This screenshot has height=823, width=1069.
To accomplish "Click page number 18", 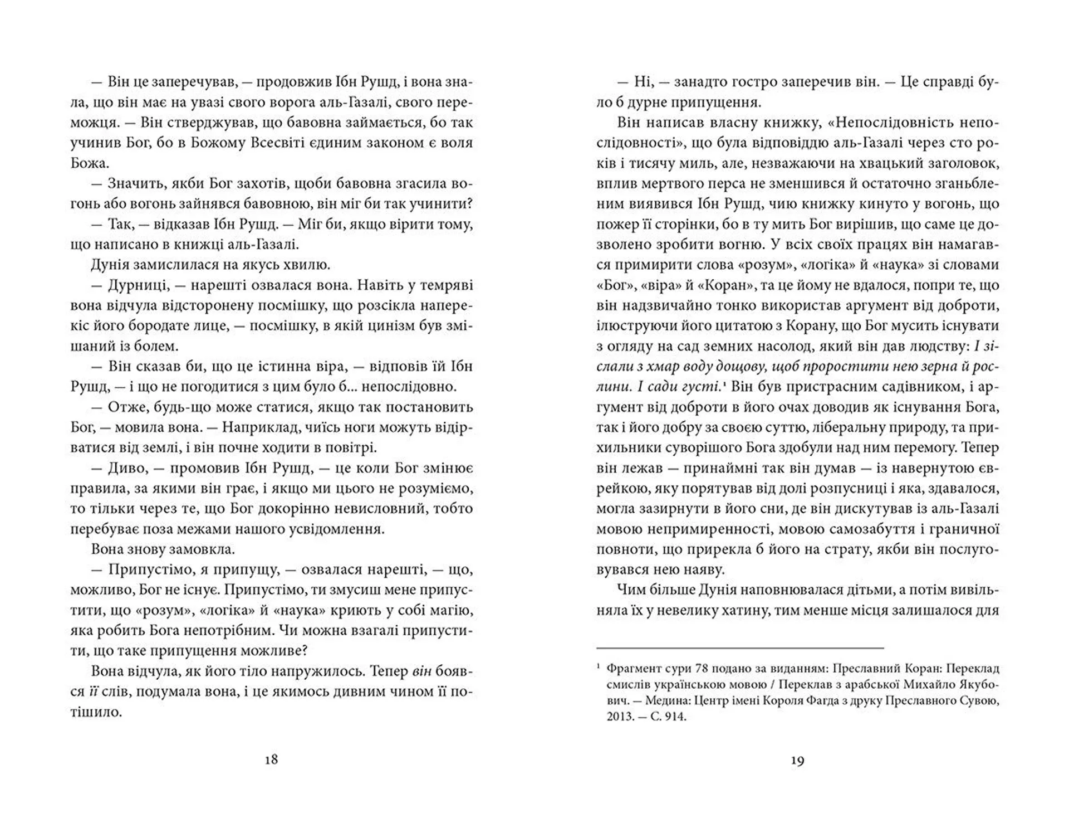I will (271, 759).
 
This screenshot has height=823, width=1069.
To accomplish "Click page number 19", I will (797, 761).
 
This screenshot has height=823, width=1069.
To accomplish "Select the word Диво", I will (126, 468).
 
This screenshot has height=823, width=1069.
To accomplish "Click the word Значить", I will (132, 184).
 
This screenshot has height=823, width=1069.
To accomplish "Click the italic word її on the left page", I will (94, 692).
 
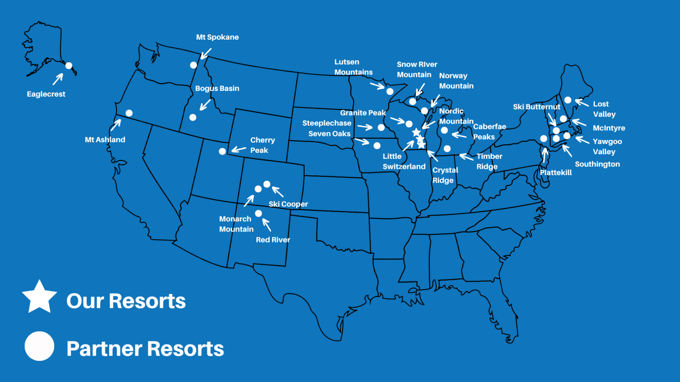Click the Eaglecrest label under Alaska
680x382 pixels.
(46, 94)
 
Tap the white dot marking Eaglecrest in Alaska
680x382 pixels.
(68, 66)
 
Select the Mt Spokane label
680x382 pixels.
(217, 37)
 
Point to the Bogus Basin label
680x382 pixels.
(217, 88)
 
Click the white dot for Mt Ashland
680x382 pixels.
(129, 113)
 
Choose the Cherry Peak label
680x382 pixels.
(262, 145)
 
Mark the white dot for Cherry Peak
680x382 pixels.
(222, 151)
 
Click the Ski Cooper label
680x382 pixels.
(288, 204)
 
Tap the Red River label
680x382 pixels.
(273, 240)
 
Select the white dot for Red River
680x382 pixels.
(258, 213)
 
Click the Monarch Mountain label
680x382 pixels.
(236, 224)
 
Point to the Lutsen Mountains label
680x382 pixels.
(353, 67)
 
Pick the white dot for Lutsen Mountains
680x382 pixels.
(390, 91)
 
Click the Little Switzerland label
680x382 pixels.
(404, 161)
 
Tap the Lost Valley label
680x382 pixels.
(604, 109)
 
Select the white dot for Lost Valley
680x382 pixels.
(568, 100)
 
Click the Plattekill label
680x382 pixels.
(556, 173)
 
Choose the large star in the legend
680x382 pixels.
(40, 297)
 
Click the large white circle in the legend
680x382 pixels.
(40, 346)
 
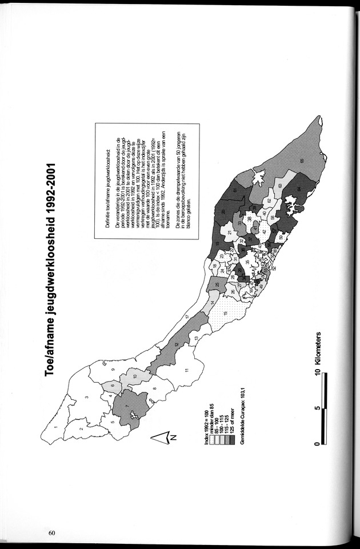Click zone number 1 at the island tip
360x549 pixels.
coord(55,427)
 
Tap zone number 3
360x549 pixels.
coord(86,397)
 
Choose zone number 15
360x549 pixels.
coord(226,313)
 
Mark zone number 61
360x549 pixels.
coord(234,189)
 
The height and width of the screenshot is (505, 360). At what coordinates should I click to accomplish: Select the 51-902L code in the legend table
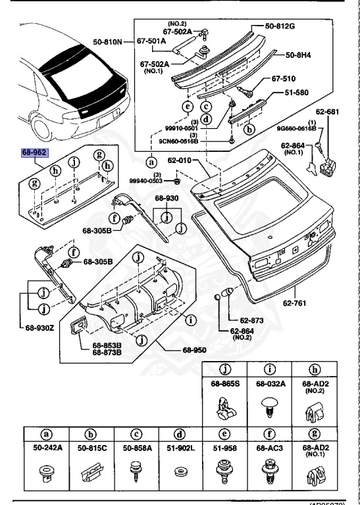point(179,448)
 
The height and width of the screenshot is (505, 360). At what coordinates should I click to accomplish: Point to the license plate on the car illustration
point(114,115)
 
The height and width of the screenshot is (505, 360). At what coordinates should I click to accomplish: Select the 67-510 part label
point(284,78)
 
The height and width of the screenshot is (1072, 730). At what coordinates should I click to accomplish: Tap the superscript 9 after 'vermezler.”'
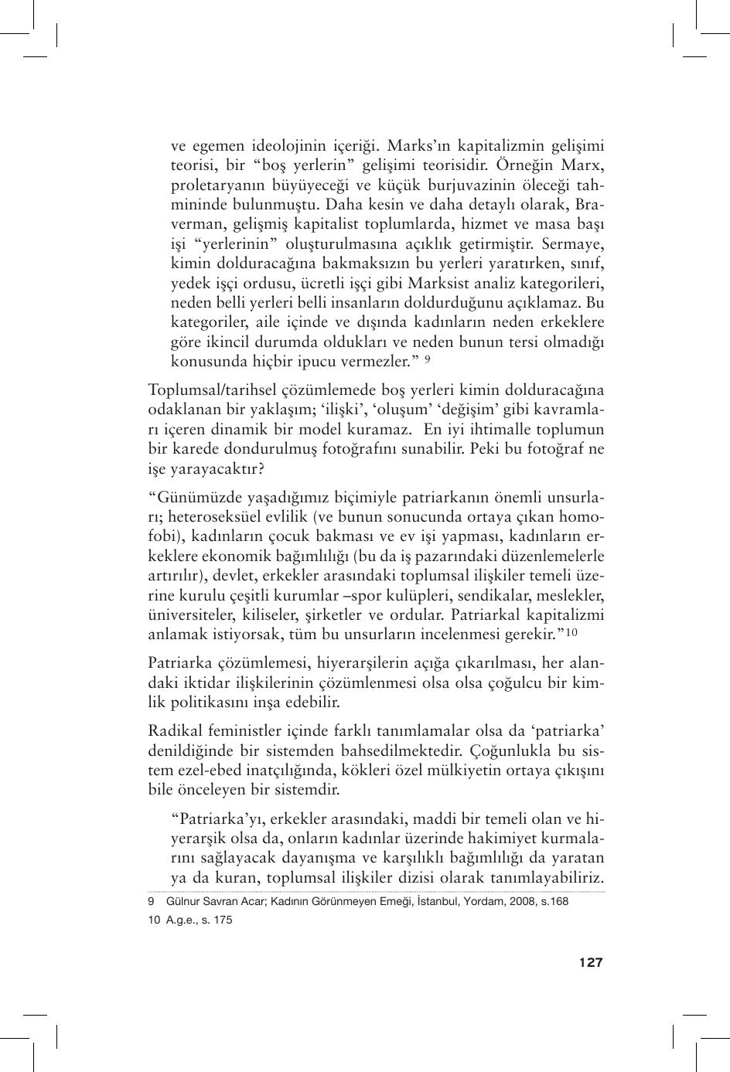(x=428, y=359)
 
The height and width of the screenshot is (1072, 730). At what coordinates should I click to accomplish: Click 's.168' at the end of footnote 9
(x=554, y=901)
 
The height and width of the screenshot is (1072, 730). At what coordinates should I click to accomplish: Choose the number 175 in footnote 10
(x=223, y=920)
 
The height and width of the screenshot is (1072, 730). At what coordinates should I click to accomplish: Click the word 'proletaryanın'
(x=210, y=185)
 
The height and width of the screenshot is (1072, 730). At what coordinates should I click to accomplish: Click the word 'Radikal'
(x=172, y=731)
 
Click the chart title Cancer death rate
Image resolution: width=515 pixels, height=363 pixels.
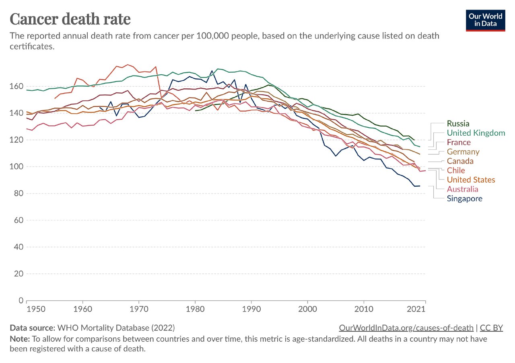coord(70,19)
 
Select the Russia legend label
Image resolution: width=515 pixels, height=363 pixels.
coord(458,124)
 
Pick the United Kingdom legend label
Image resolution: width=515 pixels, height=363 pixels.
coord(476,133)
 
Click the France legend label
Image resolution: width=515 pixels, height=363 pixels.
coord(458,143)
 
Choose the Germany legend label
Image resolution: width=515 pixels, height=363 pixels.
coord(463,152)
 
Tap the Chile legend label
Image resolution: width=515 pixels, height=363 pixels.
coord(456,171)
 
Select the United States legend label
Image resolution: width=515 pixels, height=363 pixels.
coord(471,180)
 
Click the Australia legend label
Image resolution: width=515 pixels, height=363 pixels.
coord(463,189)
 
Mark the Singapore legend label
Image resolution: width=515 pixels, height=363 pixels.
coord(464,199)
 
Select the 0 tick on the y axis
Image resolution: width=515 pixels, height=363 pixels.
coord(19,300)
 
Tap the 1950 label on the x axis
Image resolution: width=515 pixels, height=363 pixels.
coord(27,309)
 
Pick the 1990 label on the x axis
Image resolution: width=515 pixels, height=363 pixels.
coord(251,309)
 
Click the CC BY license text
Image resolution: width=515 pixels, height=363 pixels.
coord(492,328)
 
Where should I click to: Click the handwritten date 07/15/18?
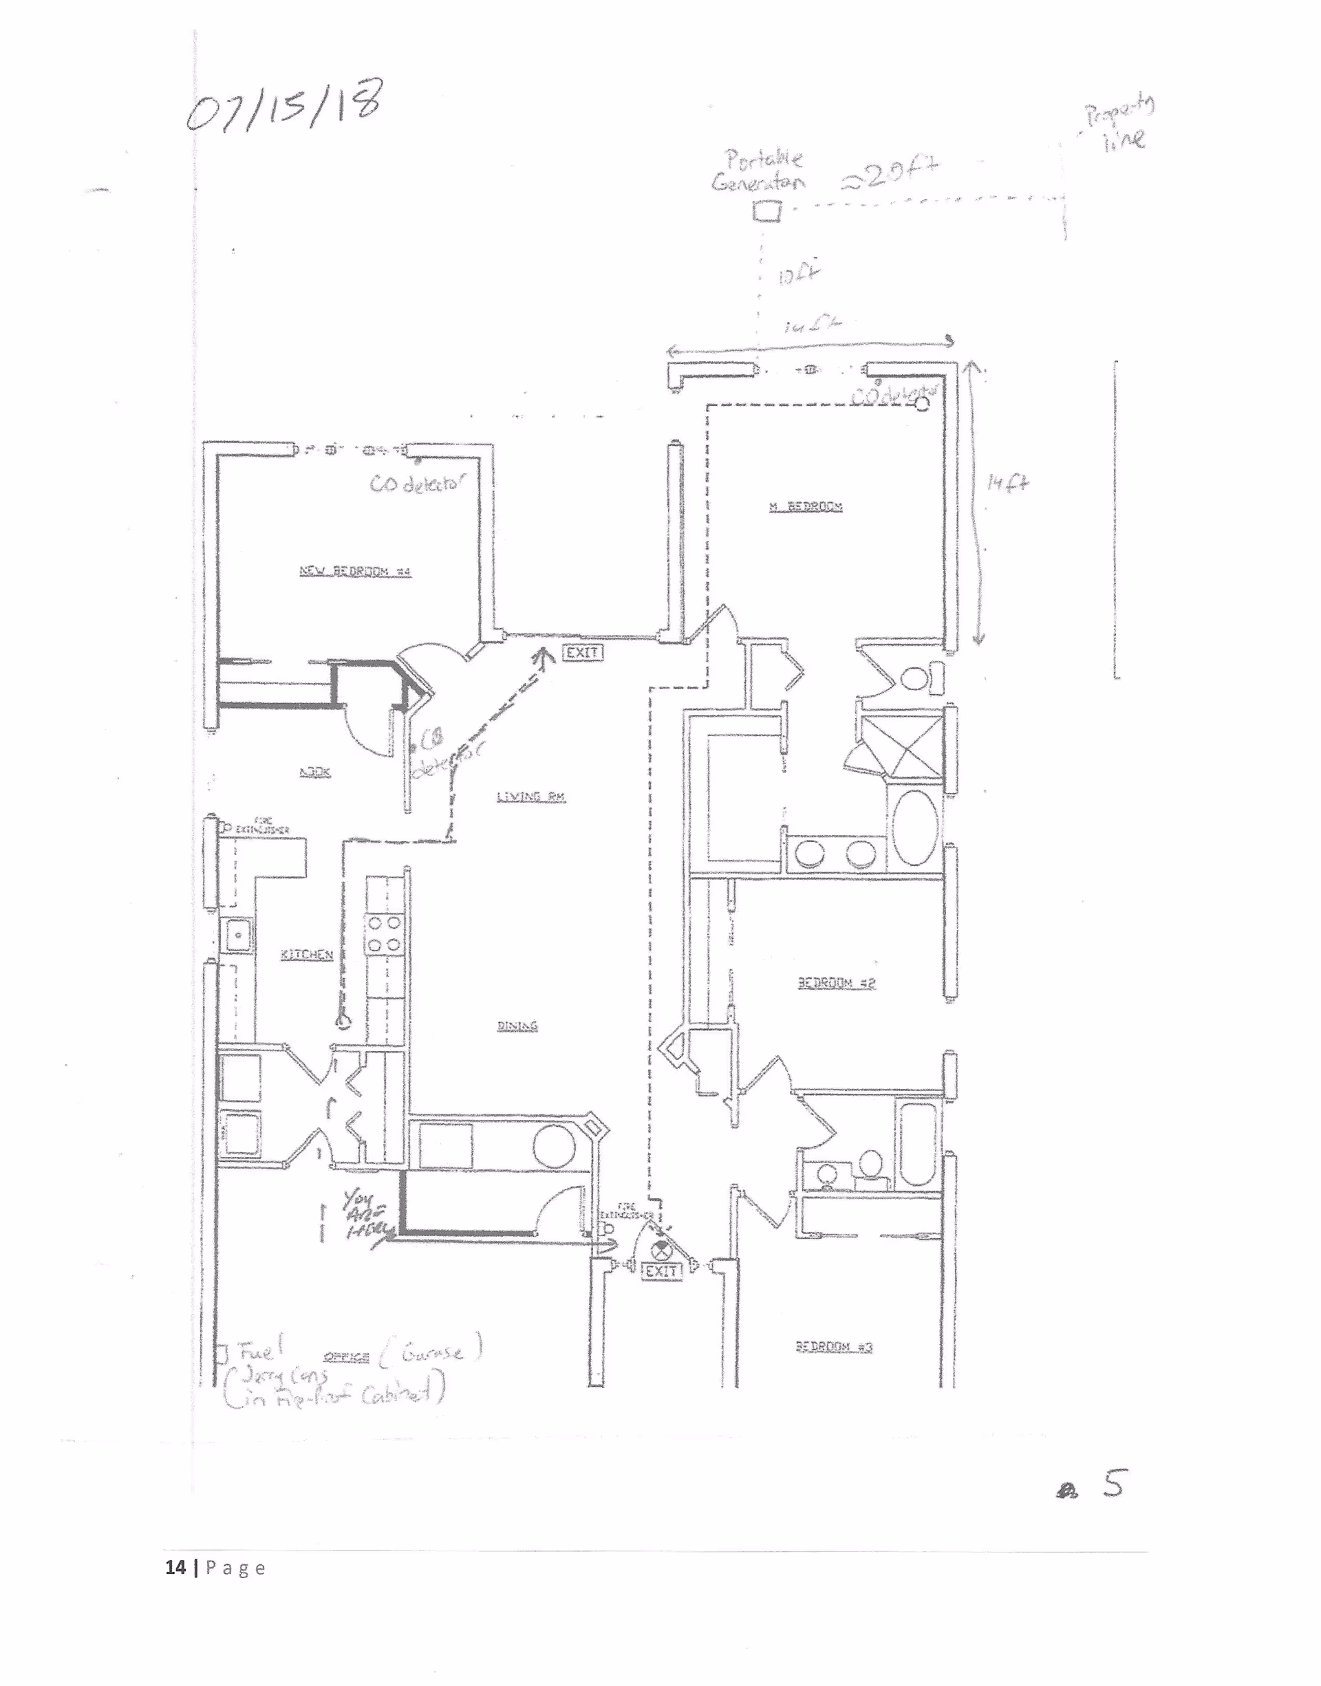click(283, 107)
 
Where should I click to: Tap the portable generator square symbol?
click(766, 210)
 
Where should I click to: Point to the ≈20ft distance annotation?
click(890, 175)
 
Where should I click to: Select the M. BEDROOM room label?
click(805, 507)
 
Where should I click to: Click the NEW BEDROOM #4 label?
click(355, 572)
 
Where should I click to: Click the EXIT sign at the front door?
click(662, 1271)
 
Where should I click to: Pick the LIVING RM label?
click(530, 797)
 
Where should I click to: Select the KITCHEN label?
click(306, 955)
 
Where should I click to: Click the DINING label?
click(517, 1026)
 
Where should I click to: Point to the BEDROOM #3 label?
click(834, 1347)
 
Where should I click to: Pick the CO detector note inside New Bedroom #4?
click(418, 484)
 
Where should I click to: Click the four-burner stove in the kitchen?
click(383, 934)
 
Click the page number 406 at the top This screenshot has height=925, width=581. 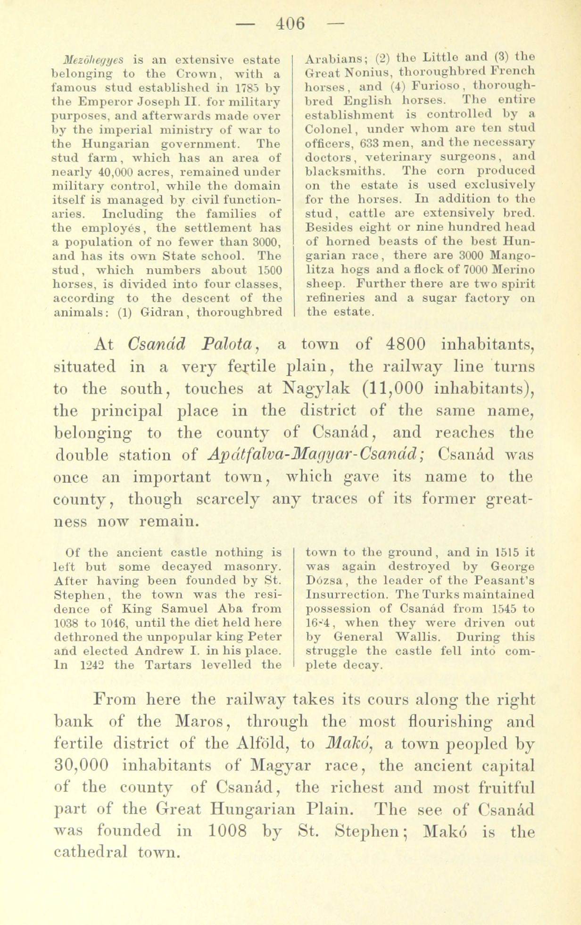pyautogui.click(x=290, y=23)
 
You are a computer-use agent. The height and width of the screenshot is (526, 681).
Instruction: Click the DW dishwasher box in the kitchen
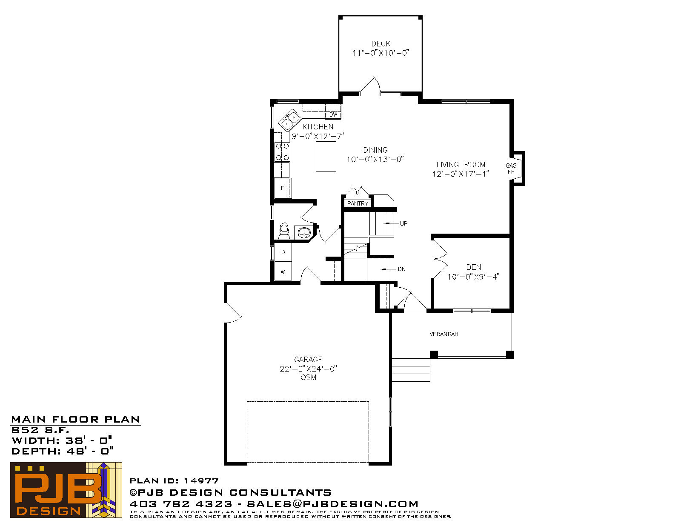(333, 111)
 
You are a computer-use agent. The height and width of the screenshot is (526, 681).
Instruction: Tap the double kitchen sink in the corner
(290, 120)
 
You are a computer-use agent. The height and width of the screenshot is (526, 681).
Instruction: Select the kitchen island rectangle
(326, 157)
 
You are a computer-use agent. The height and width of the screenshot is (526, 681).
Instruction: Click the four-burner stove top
(282, 152)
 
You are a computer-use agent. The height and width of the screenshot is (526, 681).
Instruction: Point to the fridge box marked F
(283, 188)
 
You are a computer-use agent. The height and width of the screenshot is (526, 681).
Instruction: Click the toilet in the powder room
(284, 231)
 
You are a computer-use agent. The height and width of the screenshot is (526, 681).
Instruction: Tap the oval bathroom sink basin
(303, 232)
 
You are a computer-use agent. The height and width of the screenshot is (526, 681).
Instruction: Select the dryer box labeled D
(283, 252)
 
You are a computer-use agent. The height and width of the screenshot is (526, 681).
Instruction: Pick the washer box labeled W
(283, 272)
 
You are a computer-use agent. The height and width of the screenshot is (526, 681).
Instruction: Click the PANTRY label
(358, 203)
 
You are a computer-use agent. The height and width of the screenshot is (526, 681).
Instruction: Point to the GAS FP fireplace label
(511, 169)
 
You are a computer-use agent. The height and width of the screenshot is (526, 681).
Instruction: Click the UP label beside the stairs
(403, 223)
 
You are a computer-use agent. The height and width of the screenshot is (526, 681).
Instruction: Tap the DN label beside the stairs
(401, 269)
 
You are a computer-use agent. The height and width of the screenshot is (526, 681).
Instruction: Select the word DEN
(474, 267)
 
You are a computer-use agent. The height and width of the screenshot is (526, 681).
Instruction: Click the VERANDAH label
(444, 334)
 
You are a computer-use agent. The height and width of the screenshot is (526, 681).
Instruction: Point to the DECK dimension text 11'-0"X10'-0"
(381, 53)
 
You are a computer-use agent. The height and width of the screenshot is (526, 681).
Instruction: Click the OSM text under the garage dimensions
(309, 377)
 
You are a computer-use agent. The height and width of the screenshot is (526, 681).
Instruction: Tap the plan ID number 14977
(201, 480)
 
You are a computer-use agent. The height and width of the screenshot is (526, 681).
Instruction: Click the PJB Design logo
(66, 490)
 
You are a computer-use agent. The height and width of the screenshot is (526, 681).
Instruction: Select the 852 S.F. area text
(40, 430)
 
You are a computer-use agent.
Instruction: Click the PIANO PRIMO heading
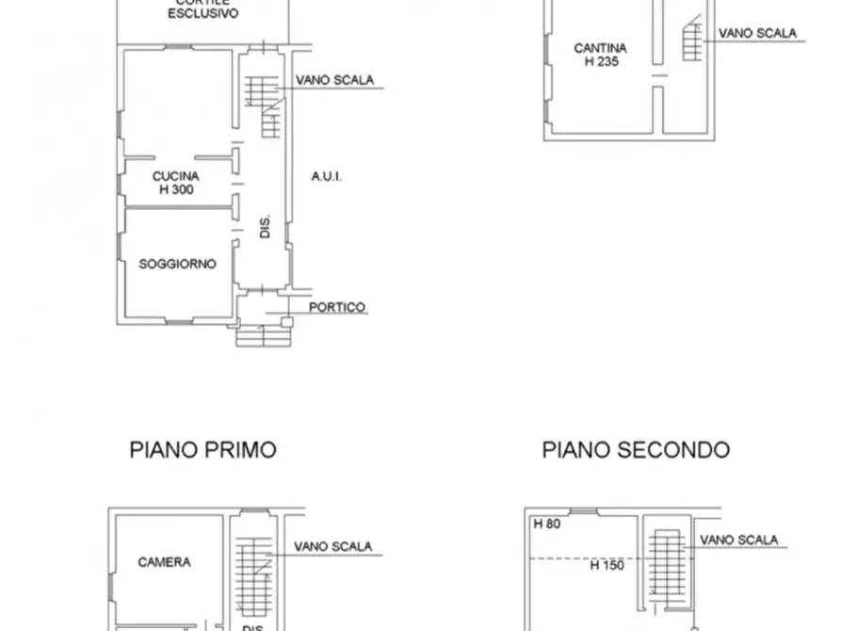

REQUIRED TASK =
Rewrite the data above as a JSON list of strings, one string per line and no blank lines, from the line with "Select the white dot for Red River" up to and including the line with "point(114,115)". Leave the pictures out.

OUTPUT FOR THIS TASK =
[
  "Select the white dot for Red River",
  "680x382 pixels.",
  "(258, 213)",
  "Click the Monarch Mountain label",
  "680x382 pixels.",
  "(236, 224)",
  "Point to the Lutsen Mountains label",
  "680x382 pixels.",
  "(353, 67)",
  "Pick the white dot for Lutsen Mountains",
  "680x382 pixels.",
  "(390, 91)",
  "Click the Little Switzerland label",
  "680x382 pixels.",
  "(404, 161)",
  "Tap the Lost Valley label",
  "680x382 pixels.",
  "(604, 109)",
  "Select the white dot for Lost Valley",
  "680x382 pixels.",
  "(568, 100)",
  "Click the Plattekill label",
  "680x382 pixels.",
  "(556, 173)",
  "Choose the large star in the legend",
  "680x382 pixels.",
  "(40, 297)",
  "Click the large white circle in the legend",
  "680x382 pixels.",
  "(40, 346)",
  "Click zone number 1 at the island tip",
  "360x549 pixels.",
  "coord(55,427)",
  "Tap zone number 3",
  "360x549 pixels.",
  "coord(86,397)",
  "Choose zone number 15",
  "360x549 pixels.",
  "coord(226,313)",
  "Mark zone number 61",
  "360x549 pixels.",
  "coord(234,189)",
  "The height and width of the screenshot is (505, 360). At what coordinates should I click to accomplish: Select the 51-902L code in the legend table",
  "point(179,448)",
  "The height and width of the screenshot is (505, 360). At what coordinates should I click to accomplish: Point to the license plate on the car illustration",
  "point(114,115)"
]